New research has shown that toxic chemicals used to flame-proof plastic materials can be absorbed into the body through the skin, via contact with microplastics. These chemicals, which are present as additives in microplastics, can leach into human sweat and then be absorbed through the skin, into the bloodstream. Many of these chemicals, such as flame retardants and plasticizers, have been banned due to evidence of adverse health effects such as damage to the liver or nervous system, cancer, and risks to reproductive health. However, they are still present in older electronics, furniture, carpets, and building materials, posing a risk to human health.
While the full extent of the harm caused by microplastics is not yet fully understood, there is growing concern over their role as conduits of human exposure to toxic chemicals. Research has shown that chemicals can be leached from microplastics into human sweat, and the latest study demonstrates that these chemicals can be absorbed from sweat across the skin barrier into the body. The research team used innovative 3D human skin models in their experiments, which served as alternatives to laboratory animals and excised human tissues. These models were exposed to two common forms of microplastics containing polybrominated diphenyl ethers (PBDEs), a chemical group commonly used to flame-retard plastics.

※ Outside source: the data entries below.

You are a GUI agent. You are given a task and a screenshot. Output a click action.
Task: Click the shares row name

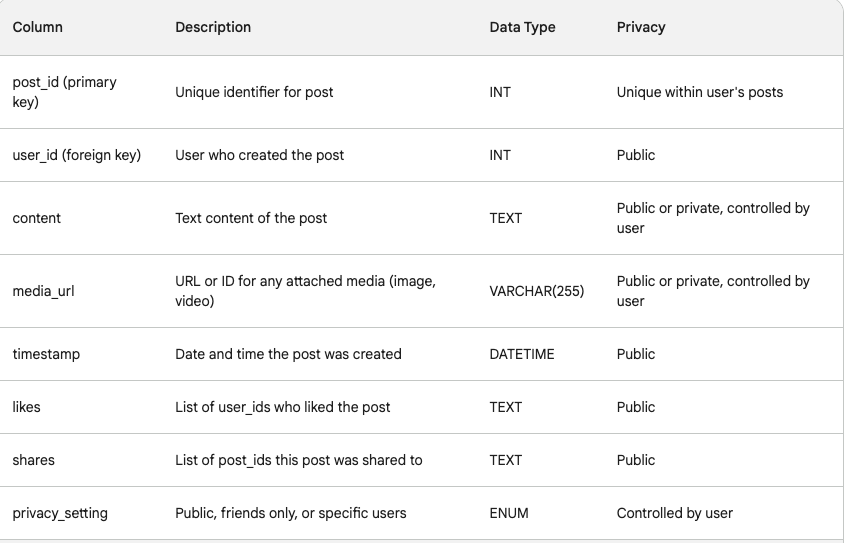coord(33,460)
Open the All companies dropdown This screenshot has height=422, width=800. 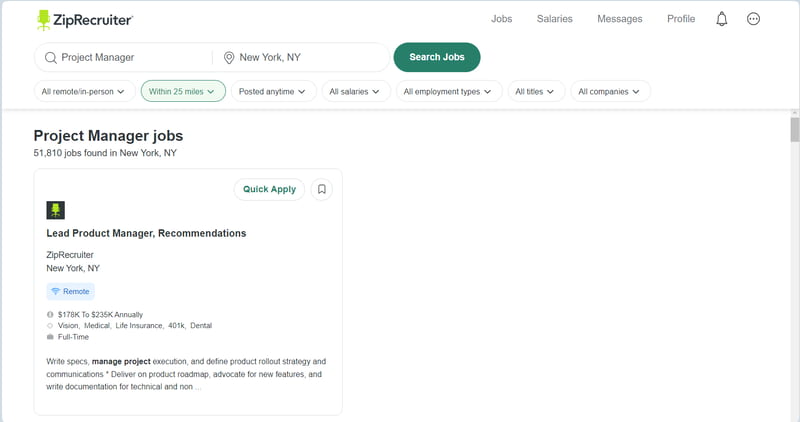click(x=611, y=91)
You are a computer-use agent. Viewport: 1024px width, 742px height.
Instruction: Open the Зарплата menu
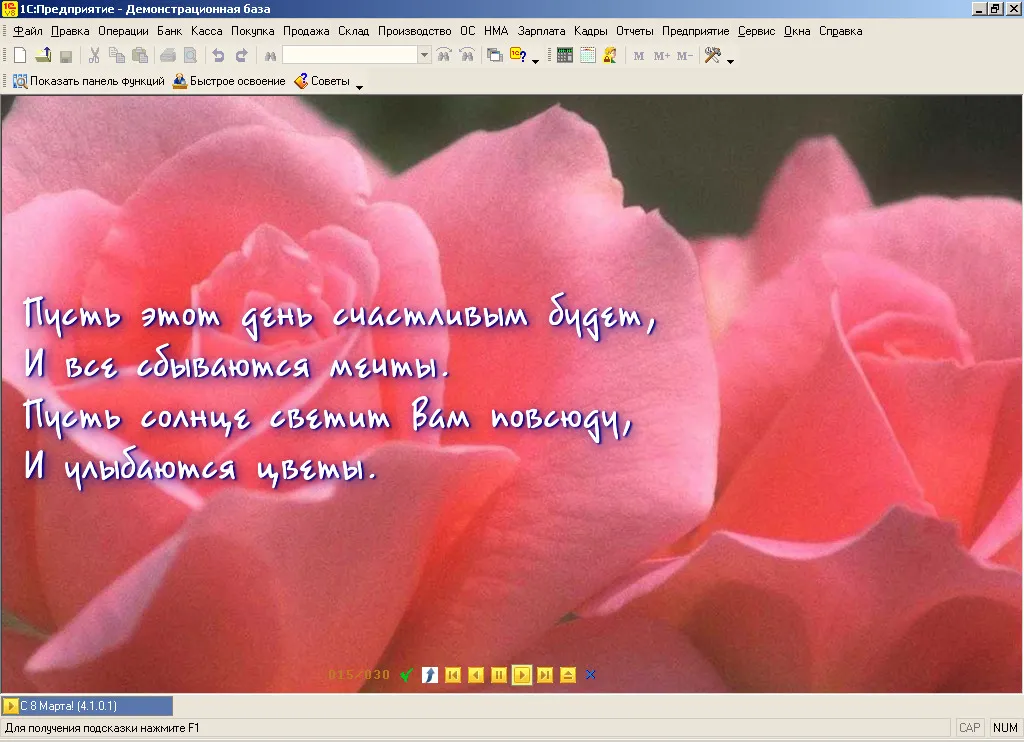541,31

The results of the study, published in Environment International, revealed that up to 8% of the chemical exposed could be taken up by the skin, with more hydrated or ‘sweatier’ skin absorbing higher levels of the chemical. This study provides the first experimental evidence of how this process contributes to the levels of toxic chemicals found in the body. Dr. Ovokeroye Abafe, one of the researchers, highlighted the role of microplastics as carriers of harmful chemicals that can enter the bloodstream through the skin, emphasizing the gradual accumulation and potential harm caused by continuous exposure.
Dr. Mohamed Abdallah, Associate Professor of Environmental Sciences at the University of Birmingham, and principal investigator for the project, emphasized the importance of these findings for regulators and policymakers in improving legislation around microplastics to safeguard public health against harmful exposure. Professor Stuart Harrad, co-author of the paper, stressed the significance of the study in understanding the risks of exposure to microplastics on human health, calling for further research to fully comprehend the different pathways of human exposure to microplastics and how to mitigate the associated risks.

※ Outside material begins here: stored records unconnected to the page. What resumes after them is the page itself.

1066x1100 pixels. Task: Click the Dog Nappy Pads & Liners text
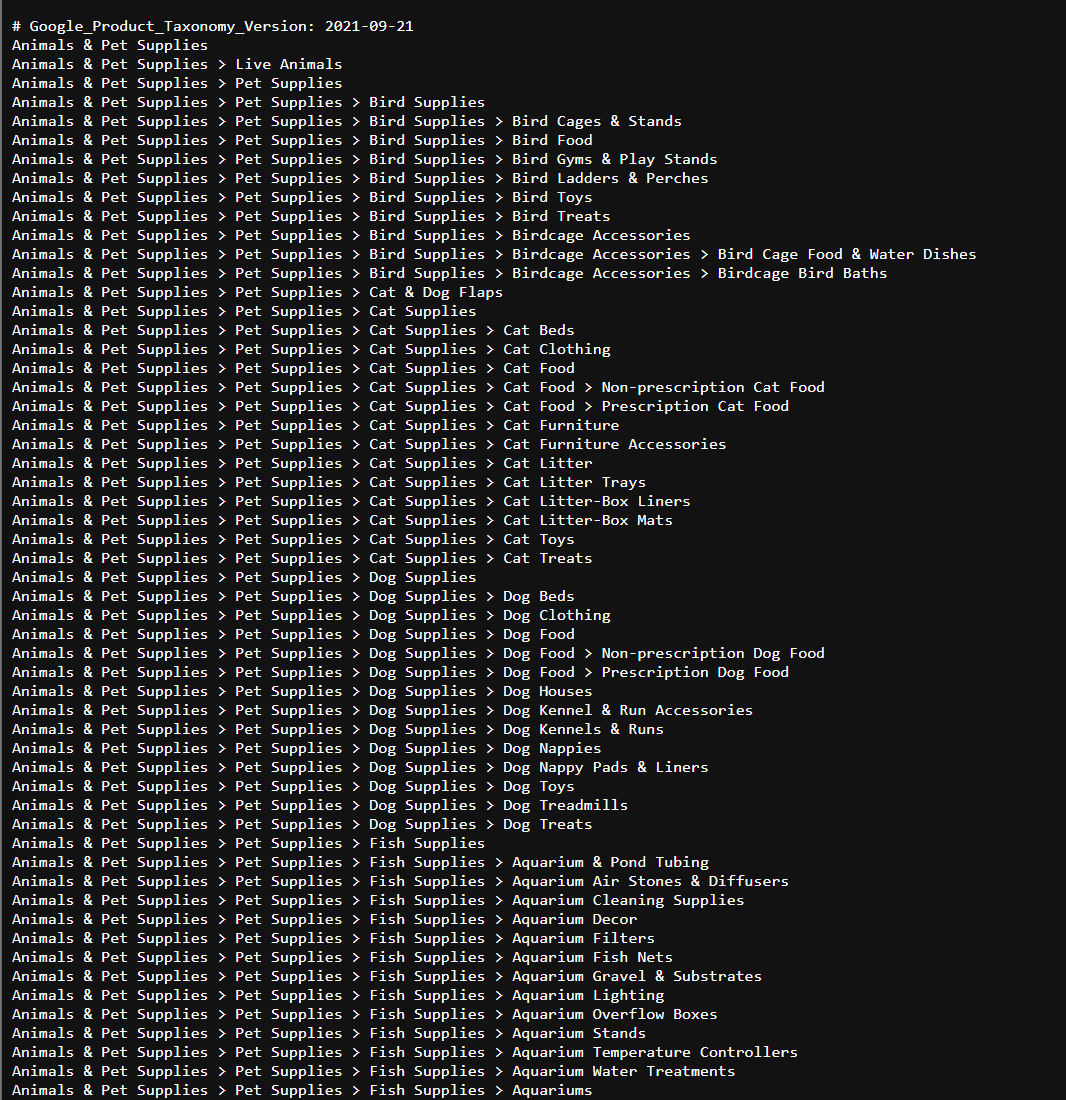coord(605,767)
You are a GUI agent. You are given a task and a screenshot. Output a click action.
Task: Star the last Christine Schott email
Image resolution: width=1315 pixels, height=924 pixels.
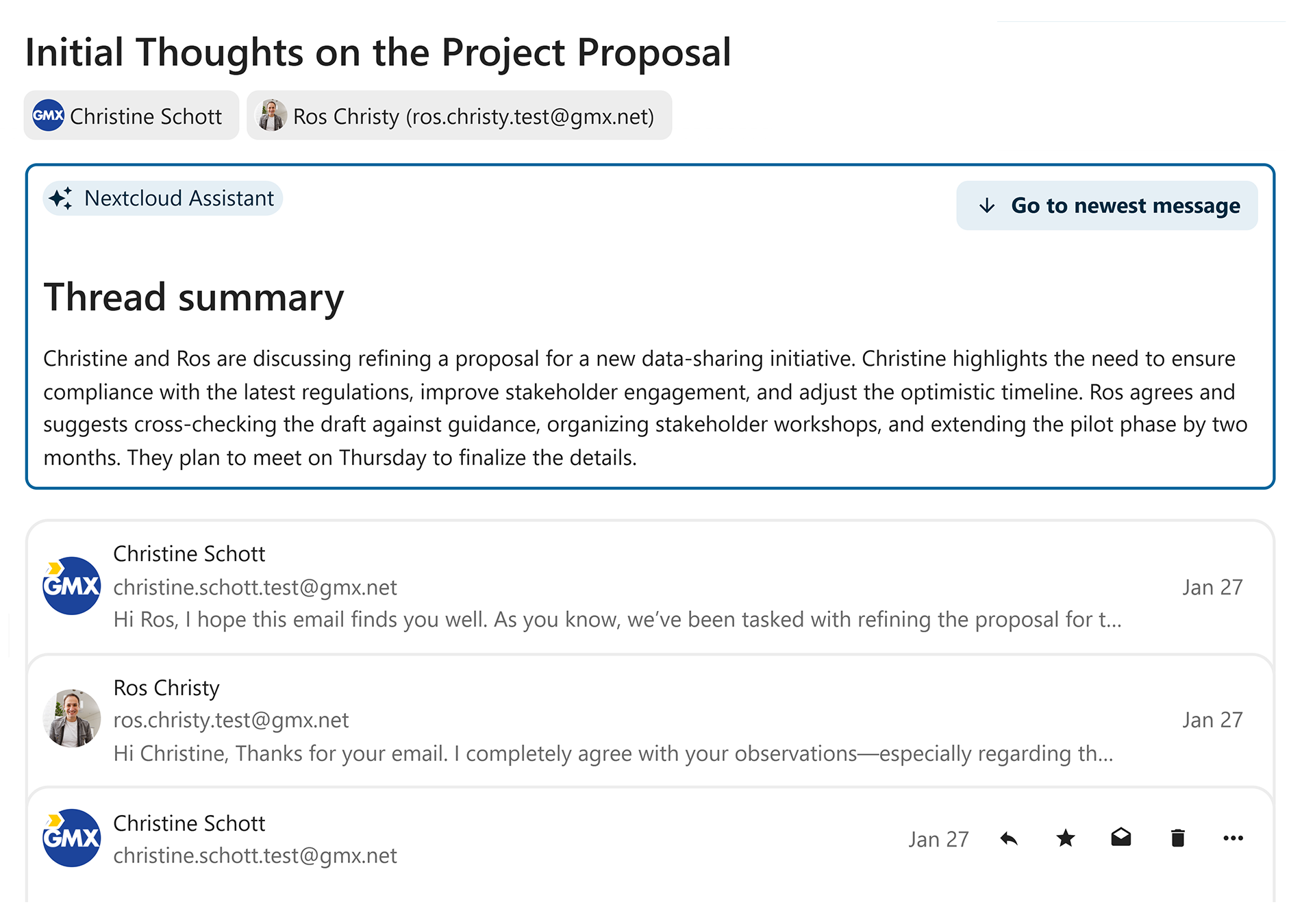pos(1066,838)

Future research plans for the team include investigating other routes through which microplastics could be responsible for toxic chemicals entering the body, such as inhalation and ingestion. The work is funded by a Marie Curie Research Fellowship within the European Union’s Horizon 2020 Research and Innovation Programme. Overall, this research highlights the potential health risks associated with exposure to toxic chemicals leached from microplastics and the need for further research and regulation to protect public health from these harmful substances.